In closing, we urge readers to take heed not only of the evidence-base of interventions, but to anticipate the potential barriers in real-world settings that span from the individual to the cultural and the structural. In doing so, we may be better primed to anticipate potential barriers to life-saving interventions in ways that allow us to adapt. Recognizing that standardization might be misaligned with the reality of a highly variable and globalizing world compels us to consider that vulnerable patients may require more, not less, attention. The question remains as to how, as providing medical care on the population level requires the rationing of resources.
Although personalized medication schedules would likely benefit anyone receiving them, the greatest benefit lays in redistributing resources to where they are lacking and the prevalence of disease, illness, and suffering is high. Given that the implicit structure in the UMS already corresponds to and accommodates middle and upper-middle class lifestyles, the UMS is likely adequate for wealthier, less vulnerable populations, whereas it may fall short in the precariat class and among racial/ethnic minorities.
However, there is no reason to assume that the UMS is entirely inapplicable in the safety-net either or that vulnerable populations would not benefit from clustering administration times.
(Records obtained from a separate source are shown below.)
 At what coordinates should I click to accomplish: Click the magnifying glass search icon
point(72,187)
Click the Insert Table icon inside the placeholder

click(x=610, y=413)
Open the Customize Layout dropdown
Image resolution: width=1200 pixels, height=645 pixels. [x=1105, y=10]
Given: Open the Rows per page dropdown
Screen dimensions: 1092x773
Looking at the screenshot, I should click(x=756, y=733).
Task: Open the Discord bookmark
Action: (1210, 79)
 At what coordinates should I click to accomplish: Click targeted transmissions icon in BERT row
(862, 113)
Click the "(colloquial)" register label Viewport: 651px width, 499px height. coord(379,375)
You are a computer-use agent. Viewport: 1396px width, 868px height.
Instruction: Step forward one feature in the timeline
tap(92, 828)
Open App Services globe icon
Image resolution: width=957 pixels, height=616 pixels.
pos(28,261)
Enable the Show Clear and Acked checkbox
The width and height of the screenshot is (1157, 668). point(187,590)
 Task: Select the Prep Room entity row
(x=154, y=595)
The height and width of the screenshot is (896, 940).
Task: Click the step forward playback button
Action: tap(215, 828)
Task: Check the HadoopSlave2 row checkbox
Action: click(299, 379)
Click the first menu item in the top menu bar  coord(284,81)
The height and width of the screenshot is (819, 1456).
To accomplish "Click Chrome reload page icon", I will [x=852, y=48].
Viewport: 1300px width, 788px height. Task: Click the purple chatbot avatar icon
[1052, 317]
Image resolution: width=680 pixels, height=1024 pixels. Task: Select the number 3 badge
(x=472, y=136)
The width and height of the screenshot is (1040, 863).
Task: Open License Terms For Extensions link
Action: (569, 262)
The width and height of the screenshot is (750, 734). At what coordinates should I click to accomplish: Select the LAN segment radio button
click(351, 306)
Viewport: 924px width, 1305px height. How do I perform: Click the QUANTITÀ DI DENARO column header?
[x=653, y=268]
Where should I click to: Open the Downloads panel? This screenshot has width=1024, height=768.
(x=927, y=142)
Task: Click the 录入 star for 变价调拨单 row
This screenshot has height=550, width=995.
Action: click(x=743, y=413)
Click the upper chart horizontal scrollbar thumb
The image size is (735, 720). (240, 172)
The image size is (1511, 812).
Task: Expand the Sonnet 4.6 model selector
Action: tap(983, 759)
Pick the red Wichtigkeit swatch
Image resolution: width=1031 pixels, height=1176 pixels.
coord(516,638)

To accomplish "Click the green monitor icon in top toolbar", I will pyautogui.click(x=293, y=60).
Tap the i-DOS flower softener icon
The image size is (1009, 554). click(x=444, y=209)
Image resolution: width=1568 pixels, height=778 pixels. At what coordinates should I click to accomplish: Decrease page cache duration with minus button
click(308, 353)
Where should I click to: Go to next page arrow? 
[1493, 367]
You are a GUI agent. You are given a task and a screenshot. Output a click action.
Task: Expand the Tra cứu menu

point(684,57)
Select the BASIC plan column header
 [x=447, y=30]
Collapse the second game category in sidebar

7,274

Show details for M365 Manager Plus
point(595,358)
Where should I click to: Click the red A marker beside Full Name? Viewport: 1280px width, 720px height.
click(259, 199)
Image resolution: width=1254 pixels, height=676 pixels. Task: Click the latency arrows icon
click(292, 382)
Nevertheless, these groups might be better served by strategies that are informed based on patients' need, not systems' capacity, and critically address structural vulnerability—equitable, as opposed to equal care (Greene, 2004; Metzl & Hansen, 2014). Critically addressing structural vulnerability, such as limited health literacy, requires community-based research and action that are embedded within and informed both by patients' lives and reliant upon their engagement with the systems that disproportionately care for them. If standards emerge through this interactive process, they will be aligned with both patients' interests and health system capacities in ways that minimize stigmatization and marginalization and work toward realizing health equity.
Therefore, perhaps a better approach may be to apply the UMS in all settings but supplement it with a more tailored regimen when necessary, matching systems' resources with patients' needs and capabilities. Rather than putting the biomedical and population health models in opposition, team-based efforts should integrate the UMS with assessments of food or housing insecurity and inadequate employment or income, integrating medical care with social services. By taking seriously both the evidence behind the UMS as well as the reality of structural factors that may compromise adherence, integrating individual and population-based approaches to health may help us realize equity without placing unrealistic demands on either patients or providers.